The eminent cultural historian Fath Davis Ruffins chronicled the decades of fits and starts of establishing a black museum on the Mall in a 1998 article in the Radical History Review. Ruffins pointed out that historians have a lot of catching up to do when it comes to fully documenting the black experience. For centuries, black historic documents and artifacts have been largely discarded or passed down to descendents and often lost to history.
To wit: Years ago, I wrote a Washington Post article that mentioned the existence of a diary of a Maryland slave named Adam Plummer that historians believed was lost to history. One of his descendants, living in Maryland, read my article and came forward with the diary of perhaps the only real-time accounts of a slave life, written by a slave beginning in 1841. She promptly pulled it out of her attic, and eventually donated the diary to the Anacostia Community Museum, which has marshaled the considerable resources of the Smithsonian Institution to preserve and guard it like the Constitution. (Plumgood Productions has done a short documentary about the discovery of the diary.)
How it will address slavery in general is a major challenge for curators at the black museum on the Mall. "Instead of being removed from the 'scene of the crime,' the proposed museum would be erected within sight of locations where slave pens stood during the 1850s and the early years of the Civil War," Ruffins wrote. Permanent exhibits on slavery would be snug between two sacred white memorials to founding fathers George Washington and Thomas Jefferson — both slaveholders.
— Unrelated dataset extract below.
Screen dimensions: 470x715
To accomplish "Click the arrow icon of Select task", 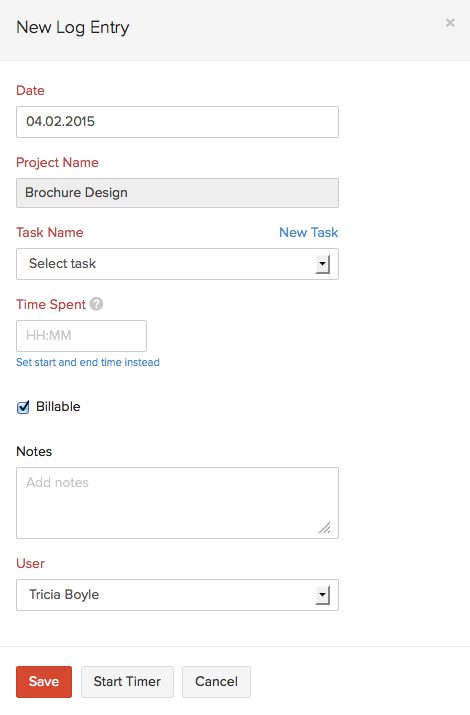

Awkward!
Moran may be right that white people may not go to a black museum. The whole enterprise may, as he argues, represent the balkanization of American history. One could justifiably pile on, as other prominent black historians have, that a black museum represents the ghettoization of black history. The late, great historian John Hope Franklin, for instance, as Henry Louis Gates Jr. noted, spent a career arguing that his work chronicling the black experience belonged not in "black studies" but at the very center of American history.
Moving on to the Mall will sometimes be awkward and sometimes hostile — as those of us who have integrated an all-white neighborhood or school know firsthand. The Mall may become "overcrowded" with a cacophony of colors and stories, as Rep. Moran predicted. But a true, comprehensive, warts-and-all account of how America came to be demands it. If it cares about telling the truth about itself, Congress should fully support this enterprise, at any cost.
Writing in 1998, nearly two decades before the dream of a black museum was scheduled to come to life in 2015, Ruffins put it best:
We know the name of King, but we do not know the names of all the others who were murdered trying to vote in the South, or the millions of Native Americans who were killed for their lands, or the millions who were caught up in the bloody maw of the Third Reich. To remember them, all nations build memorials and sometimes even museums.